Job: Please copy the records below again line for line, from the line with "tap(419, 715)" up to and including the last line of the records, leaving the pictures out of your answer.

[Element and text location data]
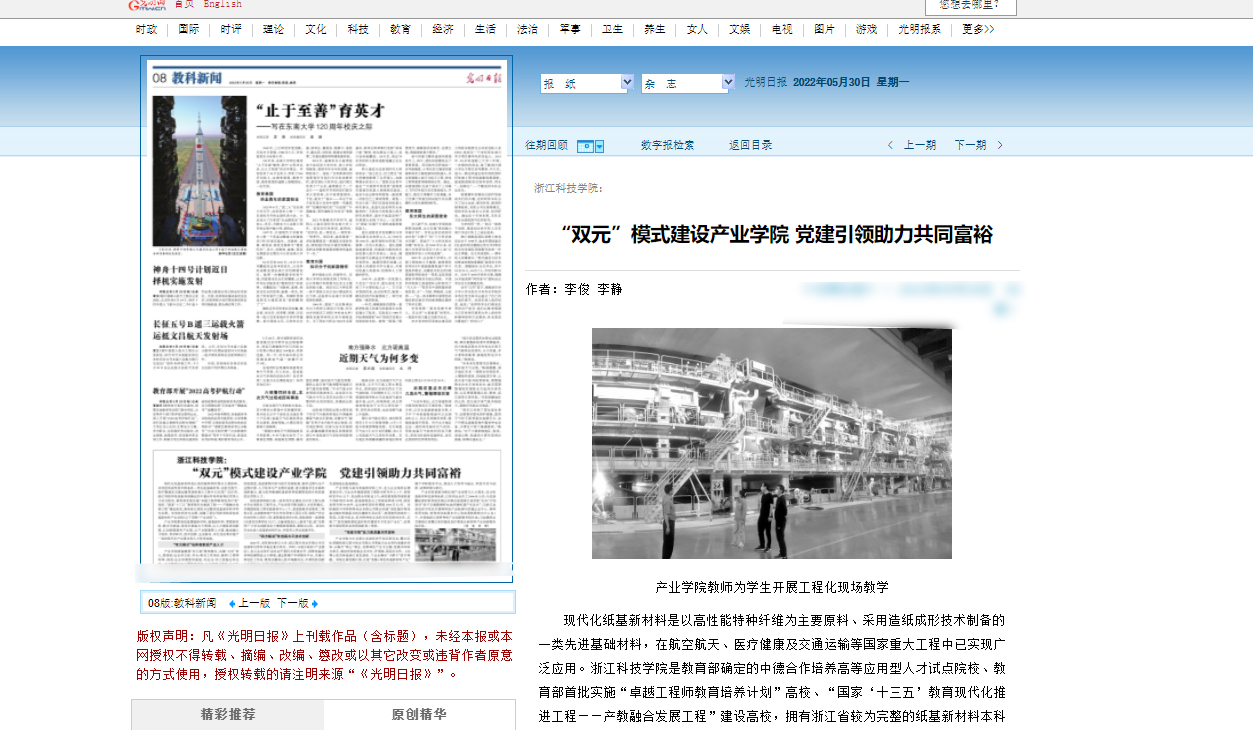Switch to the 原创精华 tab

tap(419, 715)
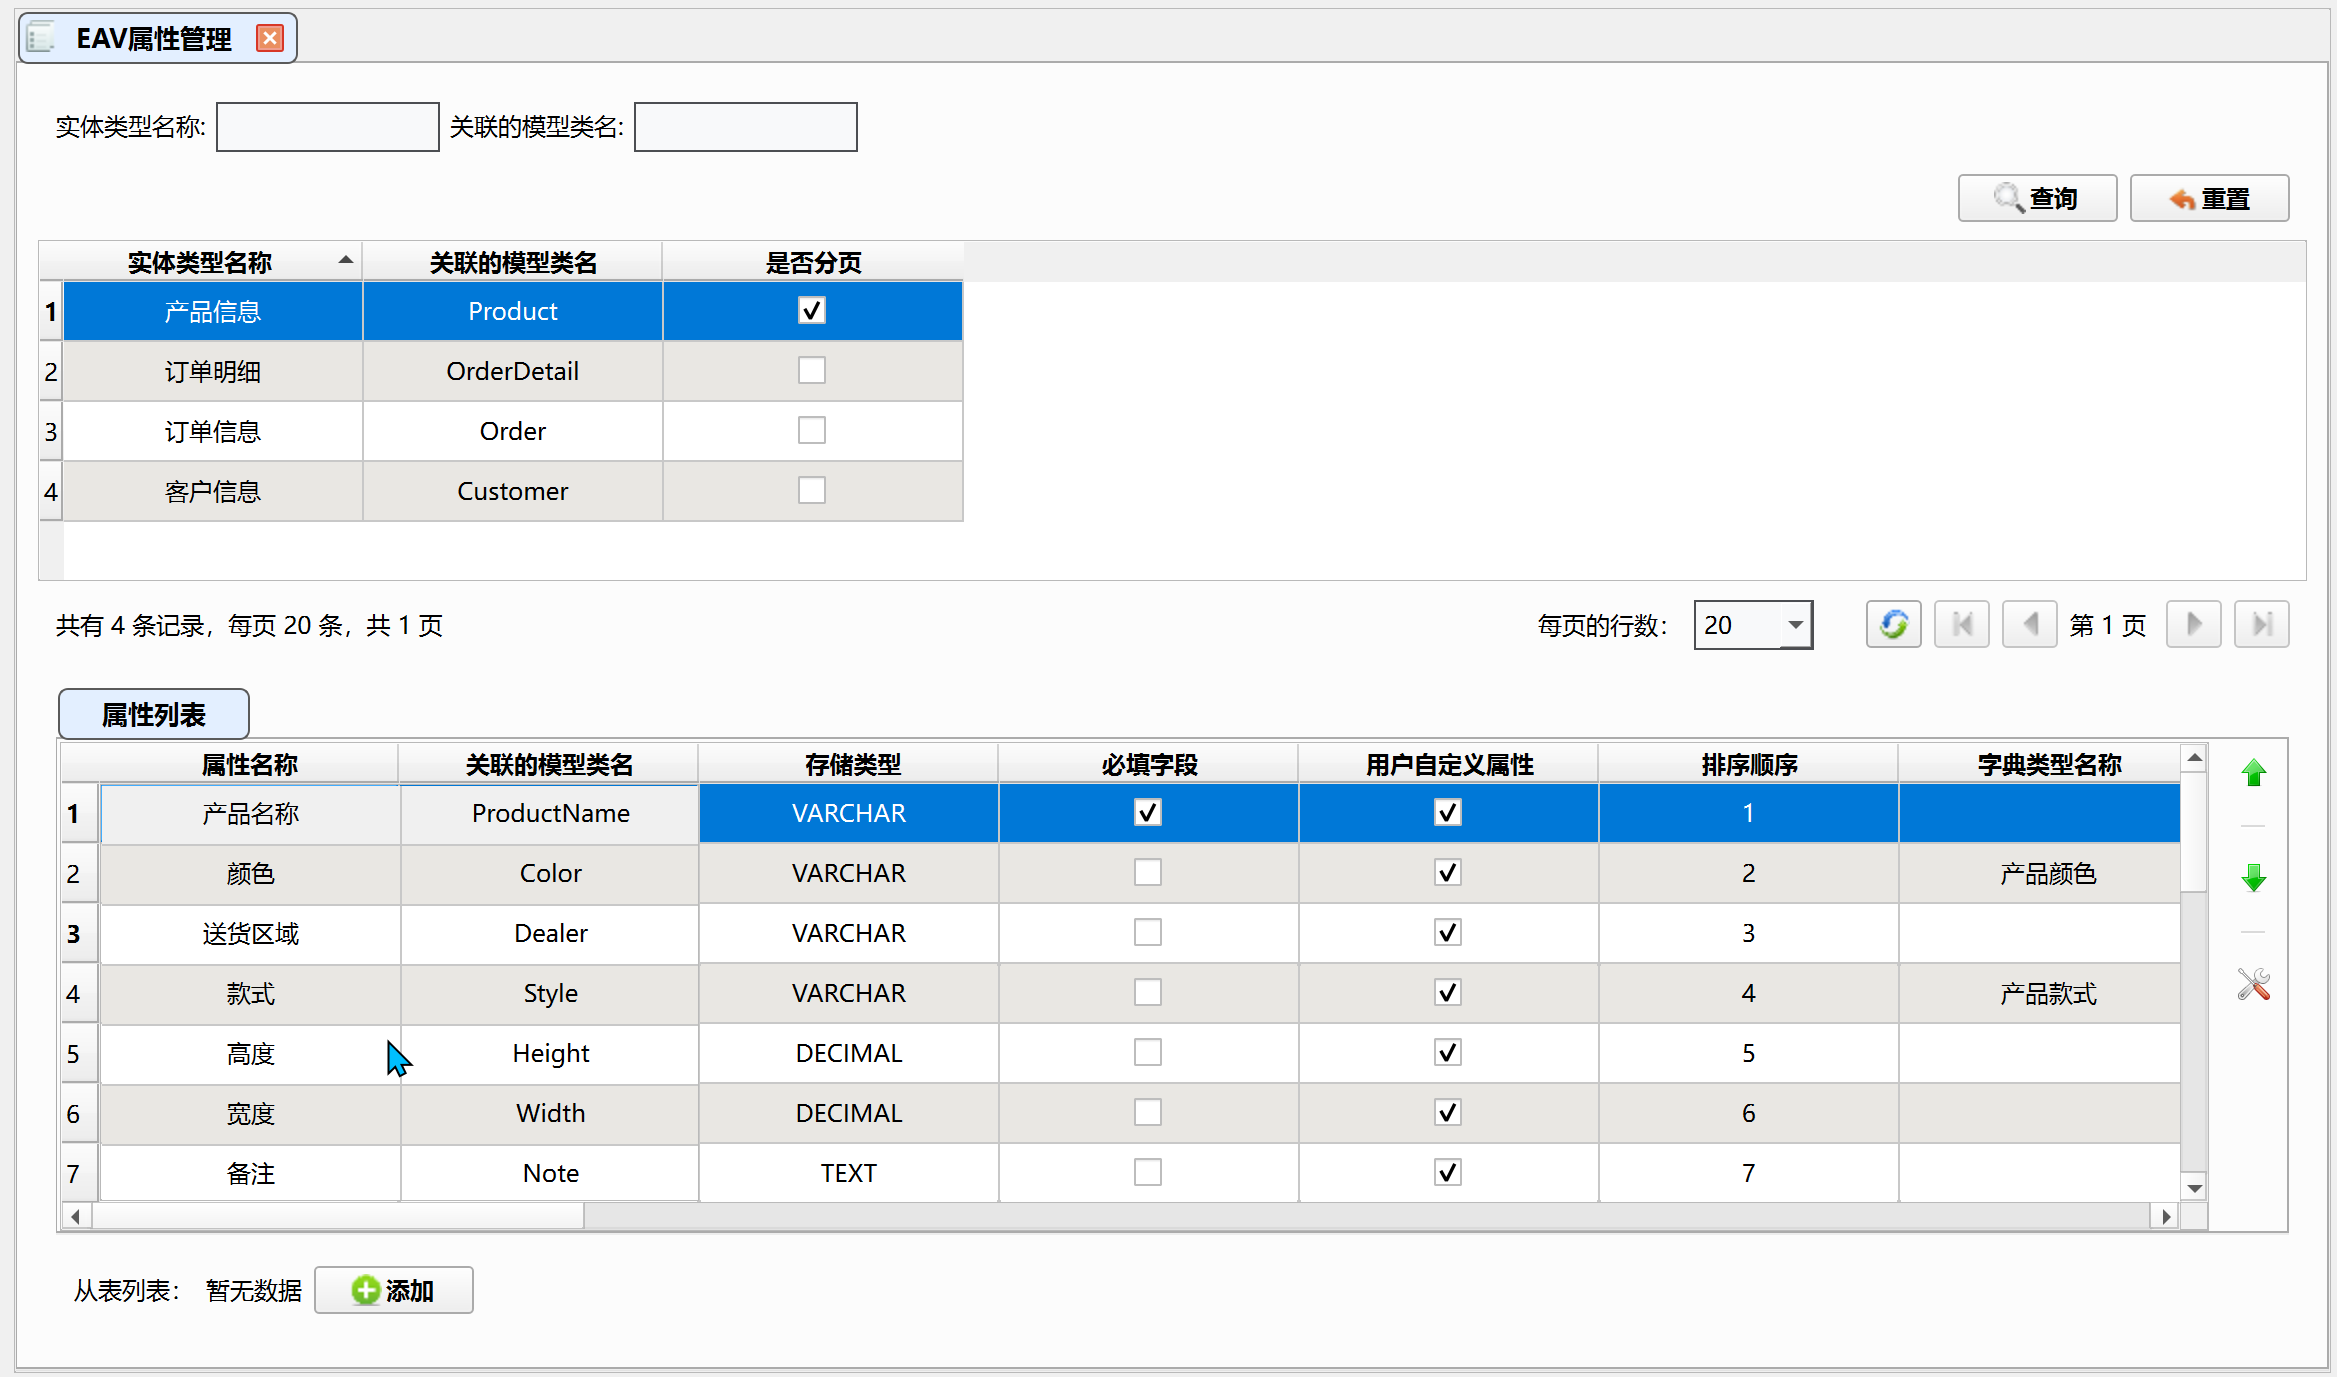Uncheck user-defined attribute for Height row
The width and height of the screenshot is (2337, 1377).
coord(1447,1053)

Solution to the problem:
tap(419, 715)
Uncheck user-defined attribute for Height row
The width and height of the screenshot is (2337, 1377).
coord(1447,1053)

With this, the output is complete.